[Passage to read]:
□ □ □ □

Based on the inclusion-exclusion principle, we subtract those possibilities that include
both "aa" and "ff" from the count above: 3! * (2 + 4 - 1) choose 2 ways to place both
"aa" and "ff" around the other three letters, and we must multiply by the permutation
counts within (2 * 2) and between (2).
So altogether,
7! - (5! * 6 * 2 * 2 - 3! * (2 + 4 - 1) choose 2 * 2 * 2 * 2) = 2640
I used the formula for multiset combinations for the count of ways to place the letter pairs between the rest.
A generalizable way that might achieve some improvement over the brute force solution is to enumerate the ways to interleave the letters with repeats and then multiply by the ways to partition the rest around them, taking into account the spaces that must be filled. The example, abfdefa
, might look something like this:
afaf / fafa => (5 + 3 - 1) choose 3 // all ways to partition the rest
affa / faaf => 1 + 4 + (4 + 2 - 1) choose 2 // all three in the middle; two in the middle, one anywhere else; one in the middle, two anywhere else
aaff / ffaa => 3 + 1 + 1 // one in each required space, the other anywhere else; two in one required space, one in the other (x2)

□ □ □ □

Records from a data source:
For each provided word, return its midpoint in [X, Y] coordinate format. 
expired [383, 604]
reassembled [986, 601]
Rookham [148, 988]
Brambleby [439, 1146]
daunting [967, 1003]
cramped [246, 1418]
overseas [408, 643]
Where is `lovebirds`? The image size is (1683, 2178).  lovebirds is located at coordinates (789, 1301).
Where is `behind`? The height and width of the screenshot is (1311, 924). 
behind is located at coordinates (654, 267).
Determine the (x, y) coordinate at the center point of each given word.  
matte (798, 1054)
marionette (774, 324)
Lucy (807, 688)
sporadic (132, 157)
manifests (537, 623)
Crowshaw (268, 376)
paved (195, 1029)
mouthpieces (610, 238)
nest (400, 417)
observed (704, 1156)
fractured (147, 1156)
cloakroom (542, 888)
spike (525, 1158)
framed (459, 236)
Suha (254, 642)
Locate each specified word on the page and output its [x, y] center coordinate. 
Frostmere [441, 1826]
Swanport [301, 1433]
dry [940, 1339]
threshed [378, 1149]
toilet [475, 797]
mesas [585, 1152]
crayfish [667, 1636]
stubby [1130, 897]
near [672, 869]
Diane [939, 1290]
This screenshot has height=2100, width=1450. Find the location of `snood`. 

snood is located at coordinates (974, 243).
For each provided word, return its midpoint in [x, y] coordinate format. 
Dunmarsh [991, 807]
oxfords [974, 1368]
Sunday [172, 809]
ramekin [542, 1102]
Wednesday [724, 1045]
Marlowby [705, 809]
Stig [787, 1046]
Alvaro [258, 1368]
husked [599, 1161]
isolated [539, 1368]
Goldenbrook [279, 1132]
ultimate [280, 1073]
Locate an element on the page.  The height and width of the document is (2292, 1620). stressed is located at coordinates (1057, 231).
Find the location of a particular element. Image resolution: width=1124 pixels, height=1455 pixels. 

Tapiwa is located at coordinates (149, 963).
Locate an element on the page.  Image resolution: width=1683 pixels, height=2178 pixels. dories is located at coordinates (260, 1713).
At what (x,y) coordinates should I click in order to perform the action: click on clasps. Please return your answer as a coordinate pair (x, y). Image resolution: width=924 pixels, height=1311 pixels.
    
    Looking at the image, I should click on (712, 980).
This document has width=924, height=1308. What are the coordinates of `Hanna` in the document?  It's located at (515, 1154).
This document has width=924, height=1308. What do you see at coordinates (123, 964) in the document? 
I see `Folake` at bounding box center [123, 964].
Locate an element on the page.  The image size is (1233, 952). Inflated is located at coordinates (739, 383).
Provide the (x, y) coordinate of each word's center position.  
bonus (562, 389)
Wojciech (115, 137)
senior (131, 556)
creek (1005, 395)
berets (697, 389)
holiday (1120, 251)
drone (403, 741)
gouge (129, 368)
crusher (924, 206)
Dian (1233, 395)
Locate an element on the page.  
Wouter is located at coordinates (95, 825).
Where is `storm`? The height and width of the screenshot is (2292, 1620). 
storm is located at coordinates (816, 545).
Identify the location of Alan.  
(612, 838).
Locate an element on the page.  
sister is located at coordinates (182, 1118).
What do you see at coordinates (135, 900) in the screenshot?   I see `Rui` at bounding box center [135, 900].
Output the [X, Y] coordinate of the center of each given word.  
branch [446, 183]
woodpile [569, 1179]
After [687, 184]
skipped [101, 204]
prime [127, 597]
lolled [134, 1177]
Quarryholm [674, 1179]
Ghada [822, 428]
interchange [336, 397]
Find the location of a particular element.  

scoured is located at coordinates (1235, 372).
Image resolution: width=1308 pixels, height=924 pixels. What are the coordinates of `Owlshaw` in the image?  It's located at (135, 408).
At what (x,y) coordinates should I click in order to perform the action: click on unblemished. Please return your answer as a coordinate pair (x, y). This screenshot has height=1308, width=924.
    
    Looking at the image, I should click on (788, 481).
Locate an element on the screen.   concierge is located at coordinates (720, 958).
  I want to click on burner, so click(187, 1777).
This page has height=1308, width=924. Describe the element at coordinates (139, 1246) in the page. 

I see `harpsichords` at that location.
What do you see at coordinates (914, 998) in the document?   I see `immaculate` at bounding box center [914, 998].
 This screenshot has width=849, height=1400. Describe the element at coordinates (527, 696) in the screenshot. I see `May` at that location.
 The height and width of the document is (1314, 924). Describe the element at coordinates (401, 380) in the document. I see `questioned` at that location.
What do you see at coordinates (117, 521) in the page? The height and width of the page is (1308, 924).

□ □ □ □

[Exercise goal]:
Copy the passage on counting letter arrangements word for word, from its first line to its last.

[Completed task]:
Based on the inclusion-exclusion principle, we subtract those possibilities that include
both "aa" and "ff" from the count above: 3! * (2 + 4 - 1) choose 2 ways to place both
"aa" and "ff" around the other three letters, and we must multiply by the permutation
counts within (2 * 2) and between (2).
So altogether,
7! - (5! * 6 * 2 * 2 - 3! * (2 + 4 - 1) choose 2 * 2 * 2 * 2) = 2640
I used the formula for multiset combinations for the count of ways to place the letter pairs between the rest.
A generalizable way that might achieve some improvement over the brute force solution is to enumerate the ways to interleave the letters with repeats and then multiply by the ways to partition the rest around them, taking into account the spaces that must be filled. The example, abfdefa
, might look something like this:
afaf / fafa => (5 + 3 - 1) choose 3 // all ways to partition the rest
affa / faaf => 1 + 4 + (4 + 2 - 1) choose 2 // all three in the middle; two in the middle, one anywhere else; one in the middle, two anywhere else
aaff / ffaa => 3 + 1 + 1 // one in each required space, the other anywhere else; two in one required space, one in the other (x2)